Jessie burst into a peal of laughter as she thrust one hand into her grandfather's. "What things you do say, granp," she protested, and clasping her bouquet in her other hand, she skipped along by the old man's side. "Oh, I have learnt such a lot of things to-day," she said impressively. "There's one rose called 'Mr. Richardson,' another called 'Miss Perkins,' and another called 'Plain Homer,' and now there's 'Seven Sisters,' all with different names." Then she told him all about the toad, and the little story Miss Grace had read to her. "And to-morrow I am to learn to knit, and soon I'll be able to knit your stockings, granp, and cuffs to keep your arms warm in winter, and a shawl for granny."
"My!" exclaimed grandfather, with pleased surprise, "we shan't know ourselves, we shall be so warm and comfortable. But don't you go overworking yourself, little maid." Jessie laughed gleefully. She loved to think of all she was going to do for her grandfather and grandmother.
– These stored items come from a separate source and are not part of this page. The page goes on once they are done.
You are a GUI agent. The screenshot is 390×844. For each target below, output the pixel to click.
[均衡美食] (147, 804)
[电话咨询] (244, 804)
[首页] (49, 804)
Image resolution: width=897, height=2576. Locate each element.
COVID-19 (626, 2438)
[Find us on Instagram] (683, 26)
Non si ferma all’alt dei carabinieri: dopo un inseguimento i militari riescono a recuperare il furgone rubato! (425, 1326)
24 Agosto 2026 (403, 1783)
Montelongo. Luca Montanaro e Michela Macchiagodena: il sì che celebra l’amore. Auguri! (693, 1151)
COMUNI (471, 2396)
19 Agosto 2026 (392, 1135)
"Oh no," she said. "You see, I am very strong, and I like to have lots to do."
And "lots" she did do, in her staid, old-fashioned way. "I don't know whatever I should do without Jessie," granny would often remark to grandfather as the months went by, and Jessie became more and more useful about the house.
"It puzzles me to know how we ever got on before she came," grandfather would answer; and, as time went by, and Jessie grew taller and stronger and more and more capable, they wondered more and more frequently how they could ever have managed without her.
Jessie, too, often wondered how she had ever lived and been happy without her grandfather and grandmother, and "Sunnyside Cottage," and the garden, and the flowers, and her own rose-bush. At first she had thought a great deal about her mother, and wondered when she would come for her; and every nice new thing she had she wanted her to share, and every flower she had she wanted to save for her. But she saved them so often, and then had to throw them away dead, that at last she ceased to do so; and by and by, as the months passed, she grew accustomed to enjoying things without her mother; and at last she gave up wondering when she would come. In fact, for some time before she gave up expecting her, Jessie had begun to hope that when her mother did come, she would not want to take her away with her, but would live there always with herself, and granny, and granp.
Of her father's coming she never spoke but once, and that was when, with a frightened face, she said to her grandmother, "Granny, if father comes for me you won't let him take me away with him, will you?" And granny had reassured her with a sturdy—
"Why, bless your heart, child, your father isn't likely to want you, I can tell you, and he wouldn't dare to come here and show himself to me, I reckon; don't you be afraid, now, granny'll take care of you."
So Jessie tried not to be, and as the years went by, and nothing was heard from either of her parents, her fears lessened, though she could never think of her father without a shudder of dread lest he should some day come to take her away.
Three years had passed peacefully away, and Jessie was about eight years old when the next letter from Lizzie came to her parents.